Do 1826 r. funkcję namiestnika sprawował człowiek zacny i zasłużony dla ojczyzny, były poseł Sejmu Wielkiego, generał Józef Zajączek herbu Świnka. W schyłkowym okresie insurekcji kościuszkowskiej został wodzem naczelnym w zastępstwie aresztowanego Tadeusza Kościuszki. Odwiedzając Paryż, nie zapomnijmy odnaleźć nazwiska generała Zajączka na łuku triumfalnym. Był on bowiem zasłużonym generałem w służbie Napoleona Wielkiego. Talenty generała Zajączka docenił nawet sam car Aleksander I, który mianował polskiego generała swoim pierwszym namiestnikiem Królestwa Polskiego. I choć pan generał rezydował w Pałacu Namiestnikowskim, który jak na ironię po upadku komunizmu przerobiono na rezydencję prezydenta Rzeczypospolitej, to dał się zapamiętać ze zbytniej uległości wobec rezydującego w Warszawie następcy rosyjskiego tronu, carskiego brata Konstantego Romanowa, w którego żyłach płynęła niemal wyłącznie krew niemiecka.

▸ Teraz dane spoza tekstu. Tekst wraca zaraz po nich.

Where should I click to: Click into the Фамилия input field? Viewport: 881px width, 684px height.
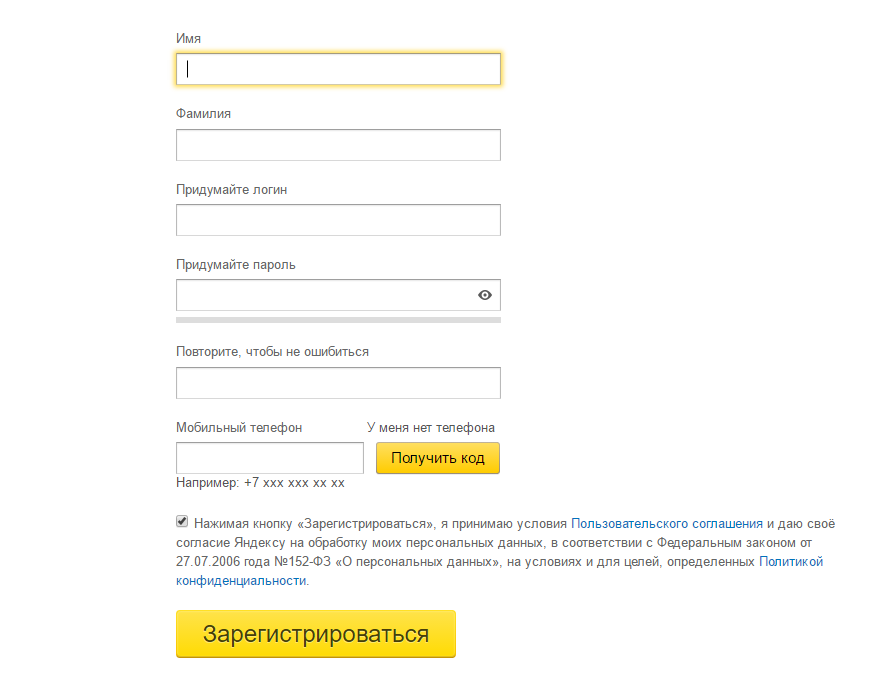[x=338, y=145]
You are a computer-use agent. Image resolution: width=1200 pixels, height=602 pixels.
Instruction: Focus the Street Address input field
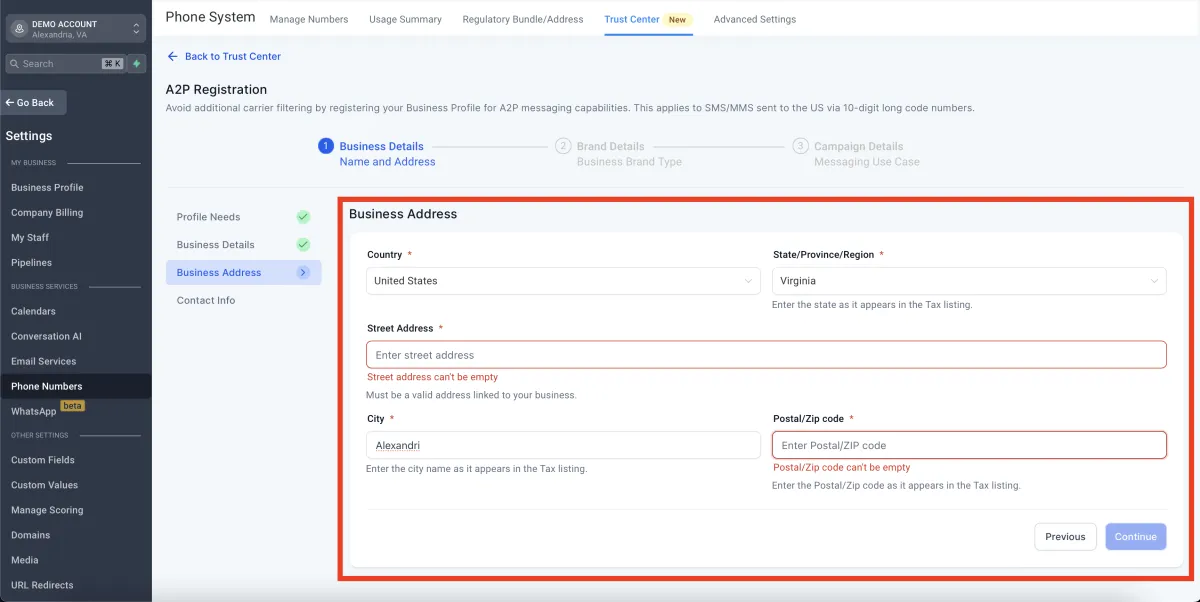766,355
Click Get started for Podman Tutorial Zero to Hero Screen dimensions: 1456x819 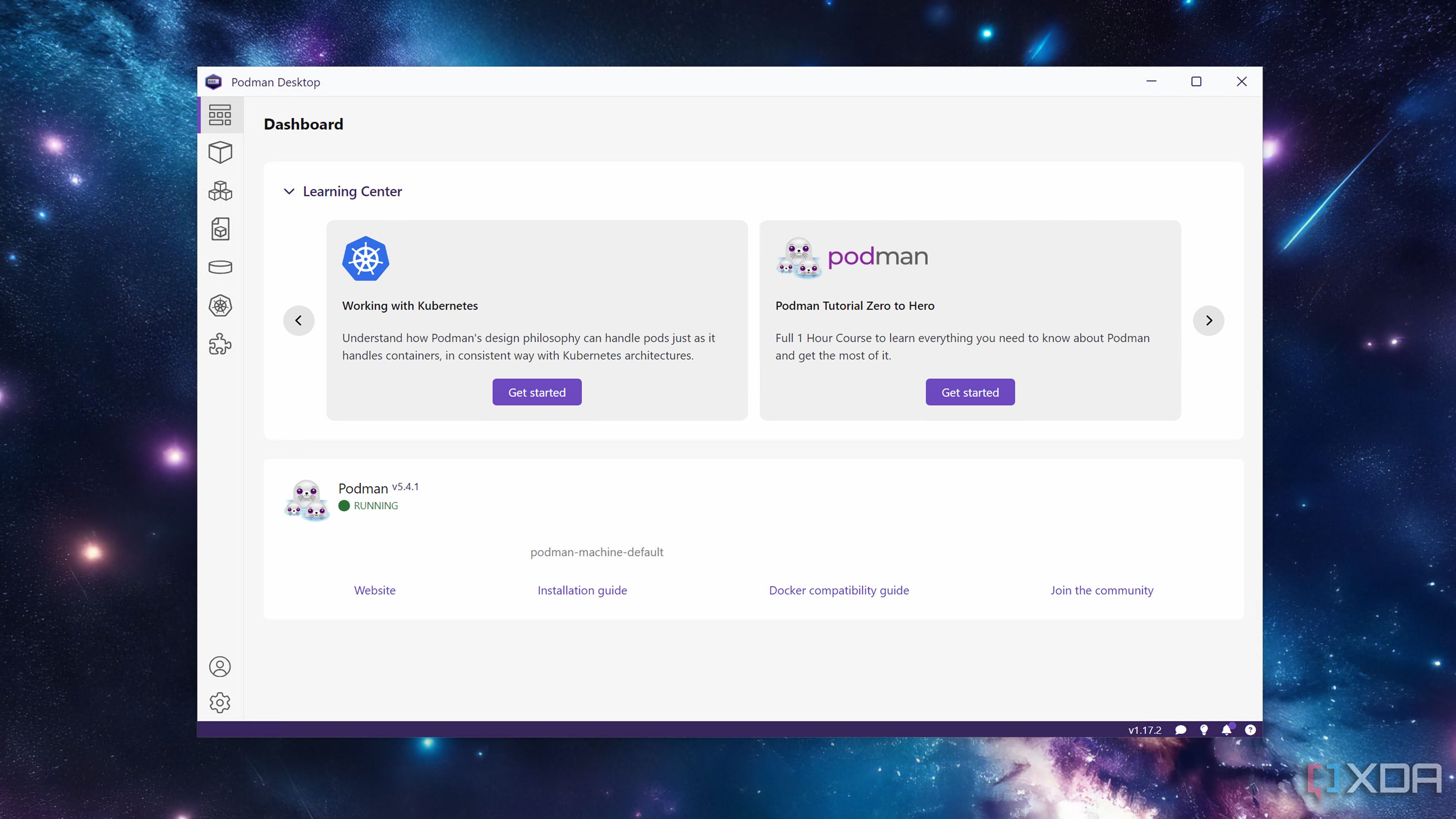pyautogui.click(x=970, y=392)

Traktował ów Romanow Królestwo Polskie jak własną plantację kolonialną. Był wyjątkowym draniem i sadystą. Jego polonofobię nie osłabił nawet ślub z polską hrabianką Joanną Grudzińską, którą zresztą traktował wyjątkowo podle. Podobnie, jako naczelny wódz Wojska Polskiego, znęcał się nad oficerami, doprowadzając wielu do samobójstwa. Sam jednak okazał się zwykłym tchórzem, kiedy przebrany za kobietę w panice uciekł 29 listopada 1830 r. z Belwederu przed zbuntowanymi podchorążymi. Czy uciekł sprawiedliwości? Pan Bóg nierychliwy, ale sprawiedliwy. Pół roku później Konstanty chciał poprowadzić ruskie hordy na Warszawę, ale zaraził się cholerą od własnych żołnierzy i zmarł w czerwcu 1831 r. w okolicach Witebska.